(Records contained in a dataset)
§ §

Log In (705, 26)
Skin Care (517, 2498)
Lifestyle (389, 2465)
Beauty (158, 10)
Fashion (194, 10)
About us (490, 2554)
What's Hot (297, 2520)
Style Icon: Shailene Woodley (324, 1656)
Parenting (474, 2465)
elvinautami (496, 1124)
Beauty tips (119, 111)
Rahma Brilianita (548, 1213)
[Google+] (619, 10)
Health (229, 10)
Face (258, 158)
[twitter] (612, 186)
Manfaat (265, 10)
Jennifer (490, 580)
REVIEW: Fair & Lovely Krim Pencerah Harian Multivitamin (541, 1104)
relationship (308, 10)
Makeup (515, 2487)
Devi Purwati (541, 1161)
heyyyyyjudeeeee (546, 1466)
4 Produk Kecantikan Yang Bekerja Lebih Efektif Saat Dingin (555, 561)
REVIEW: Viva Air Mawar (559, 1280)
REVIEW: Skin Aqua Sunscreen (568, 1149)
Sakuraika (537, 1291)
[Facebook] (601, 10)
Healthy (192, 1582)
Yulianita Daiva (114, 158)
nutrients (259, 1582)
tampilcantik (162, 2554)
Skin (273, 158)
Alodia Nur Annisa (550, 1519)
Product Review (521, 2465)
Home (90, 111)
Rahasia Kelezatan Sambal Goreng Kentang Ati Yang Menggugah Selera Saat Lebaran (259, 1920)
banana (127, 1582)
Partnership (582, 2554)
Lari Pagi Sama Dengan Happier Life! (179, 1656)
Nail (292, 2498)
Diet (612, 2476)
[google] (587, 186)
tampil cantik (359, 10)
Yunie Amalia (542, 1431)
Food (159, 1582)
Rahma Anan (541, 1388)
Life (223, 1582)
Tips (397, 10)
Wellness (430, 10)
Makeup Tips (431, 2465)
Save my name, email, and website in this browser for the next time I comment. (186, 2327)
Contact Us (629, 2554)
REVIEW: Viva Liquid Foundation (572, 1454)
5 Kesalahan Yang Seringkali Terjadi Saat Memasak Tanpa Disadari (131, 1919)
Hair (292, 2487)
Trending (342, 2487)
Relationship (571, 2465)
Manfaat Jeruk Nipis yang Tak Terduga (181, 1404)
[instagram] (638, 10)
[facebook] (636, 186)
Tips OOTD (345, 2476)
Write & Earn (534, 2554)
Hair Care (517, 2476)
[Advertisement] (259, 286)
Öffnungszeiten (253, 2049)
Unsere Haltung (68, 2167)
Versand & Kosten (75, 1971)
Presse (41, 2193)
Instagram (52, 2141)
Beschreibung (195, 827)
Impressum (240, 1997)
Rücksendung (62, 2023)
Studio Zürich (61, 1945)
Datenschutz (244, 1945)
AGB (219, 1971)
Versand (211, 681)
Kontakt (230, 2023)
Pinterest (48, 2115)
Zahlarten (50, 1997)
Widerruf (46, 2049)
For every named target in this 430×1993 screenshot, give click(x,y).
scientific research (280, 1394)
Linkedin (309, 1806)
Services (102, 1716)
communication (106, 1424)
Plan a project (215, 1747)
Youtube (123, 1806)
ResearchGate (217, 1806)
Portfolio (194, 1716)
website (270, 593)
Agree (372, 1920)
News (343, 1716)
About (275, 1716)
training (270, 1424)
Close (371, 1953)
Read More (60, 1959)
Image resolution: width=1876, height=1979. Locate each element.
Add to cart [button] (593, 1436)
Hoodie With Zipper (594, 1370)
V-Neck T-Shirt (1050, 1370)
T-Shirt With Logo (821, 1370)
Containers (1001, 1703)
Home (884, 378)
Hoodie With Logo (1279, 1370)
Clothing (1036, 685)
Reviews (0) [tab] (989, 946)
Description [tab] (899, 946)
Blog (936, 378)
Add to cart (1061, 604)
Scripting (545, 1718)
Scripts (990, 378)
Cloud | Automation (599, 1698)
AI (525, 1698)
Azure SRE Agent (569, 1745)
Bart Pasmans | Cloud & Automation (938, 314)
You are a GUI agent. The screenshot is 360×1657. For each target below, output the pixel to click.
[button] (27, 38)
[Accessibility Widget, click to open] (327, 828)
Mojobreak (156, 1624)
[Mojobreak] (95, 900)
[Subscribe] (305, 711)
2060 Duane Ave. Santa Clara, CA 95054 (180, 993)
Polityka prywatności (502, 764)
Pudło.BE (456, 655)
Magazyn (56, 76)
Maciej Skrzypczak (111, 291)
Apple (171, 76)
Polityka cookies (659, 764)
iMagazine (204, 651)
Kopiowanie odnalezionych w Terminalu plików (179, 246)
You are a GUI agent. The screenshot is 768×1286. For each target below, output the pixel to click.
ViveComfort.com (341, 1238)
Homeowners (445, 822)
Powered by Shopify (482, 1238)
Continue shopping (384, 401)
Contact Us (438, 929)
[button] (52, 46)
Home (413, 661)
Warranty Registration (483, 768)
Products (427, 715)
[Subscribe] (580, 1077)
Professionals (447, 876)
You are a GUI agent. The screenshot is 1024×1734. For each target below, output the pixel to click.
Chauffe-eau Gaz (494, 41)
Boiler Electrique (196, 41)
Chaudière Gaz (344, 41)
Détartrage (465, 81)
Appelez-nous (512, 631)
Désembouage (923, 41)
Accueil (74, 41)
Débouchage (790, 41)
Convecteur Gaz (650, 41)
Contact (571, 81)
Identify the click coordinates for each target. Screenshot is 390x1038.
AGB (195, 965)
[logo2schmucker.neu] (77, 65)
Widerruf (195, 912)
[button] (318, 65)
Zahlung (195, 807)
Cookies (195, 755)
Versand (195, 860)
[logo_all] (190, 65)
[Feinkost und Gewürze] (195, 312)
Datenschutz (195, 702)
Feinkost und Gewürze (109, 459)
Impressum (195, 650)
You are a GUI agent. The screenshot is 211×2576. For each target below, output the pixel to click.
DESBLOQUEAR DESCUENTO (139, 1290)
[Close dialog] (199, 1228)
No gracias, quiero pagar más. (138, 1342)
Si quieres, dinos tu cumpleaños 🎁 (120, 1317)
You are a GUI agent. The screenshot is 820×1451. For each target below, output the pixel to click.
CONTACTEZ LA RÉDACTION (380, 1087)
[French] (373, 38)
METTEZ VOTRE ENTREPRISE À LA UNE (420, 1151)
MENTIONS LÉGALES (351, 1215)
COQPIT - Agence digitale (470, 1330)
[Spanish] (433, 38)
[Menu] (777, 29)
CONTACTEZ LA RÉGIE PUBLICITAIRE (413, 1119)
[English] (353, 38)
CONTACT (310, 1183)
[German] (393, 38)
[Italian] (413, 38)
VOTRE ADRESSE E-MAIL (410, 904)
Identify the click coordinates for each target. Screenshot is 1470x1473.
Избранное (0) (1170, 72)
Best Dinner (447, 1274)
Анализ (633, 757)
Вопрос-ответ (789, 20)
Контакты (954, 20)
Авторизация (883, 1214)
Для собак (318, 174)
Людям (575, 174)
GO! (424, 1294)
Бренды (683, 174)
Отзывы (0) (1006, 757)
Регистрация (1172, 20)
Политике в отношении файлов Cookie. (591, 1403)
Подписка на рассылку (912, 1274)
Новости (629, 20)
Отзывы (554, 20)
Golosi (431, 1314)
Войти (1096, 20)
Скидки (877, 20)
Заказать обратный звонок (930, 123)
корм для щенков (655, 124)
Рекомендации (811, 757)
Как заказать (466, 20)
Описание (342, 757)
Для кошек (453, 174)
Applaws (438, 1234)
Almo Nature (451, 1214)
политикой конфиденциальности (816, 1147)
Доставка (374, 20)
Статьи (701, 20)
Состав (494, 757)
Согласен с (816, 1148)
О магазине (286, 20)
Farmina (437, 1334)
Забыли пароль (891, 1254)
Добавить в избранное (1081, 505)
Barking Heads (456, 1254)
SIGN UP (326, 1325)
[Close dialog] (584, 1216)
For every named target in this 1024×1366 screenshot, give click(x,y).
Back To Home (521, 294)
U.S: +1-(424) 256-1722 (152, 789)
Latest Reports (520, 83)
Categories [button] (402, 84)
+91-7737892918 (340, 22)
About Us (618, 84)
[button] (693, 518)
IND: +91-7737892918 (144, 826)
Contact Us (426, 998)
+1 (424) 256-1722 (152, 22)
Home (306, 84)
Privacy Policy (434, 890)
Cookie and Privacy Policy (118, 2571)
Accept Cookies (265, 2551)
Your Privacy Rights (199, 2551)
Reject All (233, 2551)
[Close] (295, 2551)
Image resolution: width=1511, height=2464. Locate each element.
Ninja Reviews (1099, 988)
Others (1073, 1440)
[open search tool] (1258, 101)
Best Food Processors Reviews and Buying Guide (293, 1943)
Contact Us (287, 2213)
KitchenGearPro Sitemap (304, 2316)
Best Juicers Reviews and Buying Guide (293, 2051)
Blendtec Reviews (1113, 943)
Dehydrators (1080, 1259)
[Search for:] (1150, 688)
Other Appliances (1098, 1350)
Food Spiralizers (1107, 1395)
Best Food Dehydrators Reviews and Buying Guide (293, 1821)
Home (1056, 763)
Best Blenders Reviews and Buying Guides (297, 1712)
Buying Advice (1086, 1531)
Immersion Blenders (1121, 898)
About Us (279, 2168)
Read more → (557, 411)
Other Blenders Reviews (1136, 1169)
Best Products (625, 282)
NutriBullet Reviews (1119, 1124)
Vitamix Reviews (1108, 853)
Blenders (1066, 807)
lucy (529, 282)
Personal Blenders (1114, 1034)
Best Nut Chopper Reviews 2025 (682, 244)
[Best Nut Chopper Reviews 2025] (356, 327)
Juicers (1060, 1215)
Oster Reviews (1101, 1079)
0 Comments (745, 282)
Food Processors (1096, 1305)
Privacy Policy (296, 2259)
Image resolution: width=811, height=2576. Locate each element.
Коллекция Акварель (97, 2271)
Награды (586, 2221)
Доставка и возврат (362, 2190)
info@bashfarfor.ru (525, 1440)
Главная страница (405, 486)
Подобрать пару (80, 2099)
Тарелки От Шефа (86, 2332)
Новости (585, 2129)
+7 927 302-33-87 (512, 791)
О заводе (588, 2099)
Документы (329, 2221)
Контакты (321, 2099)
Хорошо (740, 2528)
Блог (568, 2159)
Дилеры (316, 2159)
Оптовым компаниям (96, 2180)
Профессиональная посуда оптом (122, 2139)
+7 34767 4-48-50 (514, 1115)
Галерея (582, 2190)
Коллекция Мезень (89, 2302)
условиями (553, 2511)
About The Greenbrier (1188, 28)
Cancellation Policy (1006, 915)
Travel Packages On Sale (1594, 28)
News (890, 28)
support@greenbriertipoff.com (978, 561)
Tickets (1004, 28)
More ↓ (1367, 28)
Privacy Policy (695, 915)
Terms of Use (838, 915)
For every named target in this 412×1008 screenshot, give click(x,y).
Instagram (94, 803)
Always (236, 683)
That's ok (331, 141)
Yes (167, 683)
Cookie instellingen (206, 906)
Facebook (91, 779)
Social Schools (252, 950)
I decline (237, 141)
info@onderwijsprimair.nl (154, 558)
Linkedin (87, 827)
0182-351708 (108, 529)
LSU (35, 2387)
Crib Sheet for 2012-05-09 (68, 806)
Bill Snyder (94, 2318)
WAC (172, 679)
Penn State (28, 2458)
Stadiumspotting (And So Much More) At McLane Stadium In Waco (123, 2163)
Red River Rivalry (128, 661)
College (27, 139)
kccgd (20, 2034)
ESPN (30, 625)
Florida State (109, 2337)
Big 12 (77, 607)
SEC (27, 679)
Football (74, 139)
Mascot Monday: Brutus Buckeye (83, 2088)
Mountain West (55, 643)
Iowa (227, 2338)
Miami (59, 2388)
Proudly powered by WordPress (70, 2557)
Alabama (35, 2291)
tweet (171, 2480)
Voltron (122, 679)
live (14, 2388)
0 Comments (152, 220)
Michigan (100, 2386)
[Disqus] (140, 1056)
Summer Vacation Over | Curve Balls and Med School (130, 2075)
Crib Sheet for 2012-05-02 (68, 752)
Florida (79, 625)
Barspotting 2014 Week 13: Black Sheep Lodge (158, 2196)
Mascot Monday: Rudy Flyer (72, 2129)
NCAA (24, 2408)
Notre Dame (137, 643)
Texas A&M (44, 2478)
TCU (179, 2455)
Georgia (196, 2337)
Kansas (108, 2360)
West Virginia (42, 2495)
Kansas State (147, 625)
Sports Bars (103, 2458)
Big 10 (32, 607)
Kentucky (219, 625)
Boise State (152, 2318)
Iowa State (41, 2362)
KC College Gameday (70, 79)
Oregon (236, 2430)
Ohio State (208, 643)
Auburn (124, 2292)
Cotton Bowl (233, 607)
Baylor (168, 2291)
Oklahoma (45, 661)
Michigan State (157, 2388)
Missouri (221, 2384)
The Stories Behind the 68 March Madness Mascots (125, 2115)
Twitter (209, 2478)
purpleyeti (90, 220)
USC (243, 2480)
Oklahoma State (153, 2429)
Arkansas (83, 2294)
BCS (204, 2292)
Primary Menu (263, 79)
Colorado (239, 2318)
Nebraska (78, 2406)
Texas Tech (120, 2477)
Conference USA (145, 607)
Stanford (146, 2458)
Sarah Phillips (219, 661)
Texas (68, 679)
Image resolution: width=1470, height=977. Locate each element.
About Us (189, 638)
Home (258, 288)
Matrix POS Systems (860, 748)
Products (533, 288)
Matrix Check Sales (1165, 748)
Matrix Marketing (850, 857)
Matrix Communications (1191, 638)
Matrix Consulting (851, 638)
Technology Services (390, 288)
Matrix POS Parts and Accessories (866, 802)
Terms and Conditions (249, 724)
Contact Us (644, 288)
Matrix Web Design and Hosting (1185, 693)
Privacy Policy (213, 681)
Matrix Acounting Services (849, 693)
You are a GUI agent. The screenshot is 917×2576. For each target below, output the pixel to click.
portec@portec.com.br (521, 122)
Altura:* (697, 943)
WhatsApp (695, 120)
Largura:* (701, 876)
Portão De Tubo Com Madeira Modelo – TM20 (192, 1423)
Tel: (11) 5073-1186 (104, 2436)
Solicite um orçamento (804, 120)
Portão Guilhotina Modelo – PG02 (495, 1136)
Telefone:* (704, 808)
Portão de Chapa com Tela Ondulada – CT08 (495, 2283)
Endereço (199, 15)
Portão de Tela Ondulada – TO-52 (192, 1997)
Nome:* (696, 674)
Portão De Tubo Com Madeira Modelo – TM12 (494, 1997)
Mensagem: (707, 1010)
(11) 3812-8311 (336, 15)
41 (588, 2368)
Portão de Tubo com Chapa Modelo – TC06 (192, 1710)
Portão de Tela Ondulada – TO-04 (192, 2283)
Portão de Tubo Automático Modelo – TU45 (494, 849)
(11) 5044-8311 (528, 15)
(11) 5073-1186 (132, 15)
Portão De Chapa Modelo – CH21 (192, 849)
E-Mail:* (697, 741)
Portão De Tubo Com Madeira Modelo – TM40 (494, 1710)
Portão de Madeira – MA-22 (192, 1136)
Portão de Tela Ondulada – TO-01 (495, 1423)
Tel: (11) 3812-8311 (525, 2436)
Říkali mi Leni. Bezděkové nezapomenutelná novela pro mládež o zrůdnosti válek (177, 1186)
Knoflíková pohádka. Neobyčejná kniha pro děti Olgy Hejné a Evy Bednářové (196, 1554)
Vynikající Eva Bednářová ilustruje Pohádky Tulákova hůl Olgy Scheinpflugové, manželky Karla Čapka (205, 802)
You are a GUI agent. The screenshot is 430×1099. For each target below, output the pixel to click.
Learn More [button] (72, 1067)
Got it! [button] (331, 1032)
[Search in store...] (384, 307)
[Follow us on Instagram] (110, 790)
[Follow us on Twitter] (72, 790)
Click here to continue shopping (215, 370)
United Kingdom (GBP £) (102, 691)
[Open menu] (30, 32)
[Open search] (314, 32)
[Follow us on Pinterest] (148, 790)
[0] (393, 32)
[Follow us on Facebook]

§ §

> _WHAT THE EXERCISE ASKS_:
Give again exactly, and only, the lines above starting at the one with "Matrix Communications (1191, 638)" and ending at the one with "Portão De Tubo Com Madeira Modelo – TM40".

> _WRITTEN RESPONSE_:
Matrix Communications (1191, 638)
Matrix Consulting (851, 638)
Technology Services (390, 288)
Matrix POS Parts and Accessories (866, 802)
Terms and Conditions (249, 724)
Contact Us (644, 288)
Matrix Web Design and Hosting (1185, 693)
Privacy Policy (213, 681)
Matrix Acounting Services (849, 693)
You are a GUI agent. The screenshot is 917×2576. For each target below, output the pixel to click.
portec@portec.com.br (521, 122)
Altura:* (697, 943)
WhatsApp (695, 120)
Largura:* (701, 876)
Portão De Tubo Com Madeira Modelo – TM20 (192, 1423)
Tel: (11) 5073-1186 (104, 2436)
Solicite um orçamento (804, 120)
Portão Guilhotina Modelo – PG02 (495, 1136)
Telefone:* (704, 808)
Portão de Chapa com Tela Ondulada – CT08 (495, 2283)
Endereço (199, 15)
Portão de Tela Ondulada – TO-52 (192, 1997)
Nome:* (696, 674)
Portão De Tubo Com Madeira Modelo – TM12 (494, 1997)
Mensagem: (707, 1010)
(11) 3812-8311 (336, 15)
41 (588, 2368)
Portão de Tubo com Chapa Modelo – TC06 (192, 1710)
Portão de Tela Ondulada – TO-04 (192, 2283)
Portão de Tubo Automático Modelo – TU45 (494, 849)
(11) 5044-8311 (528, 15)
(11) 5073-1186 (132, 15)
Portão De Chapa Modelo – CH21 (192, 849)
E-Mail:* (697, 741)
Portão De Tubo Com Madeira Modelo – TM40 (494, 1710)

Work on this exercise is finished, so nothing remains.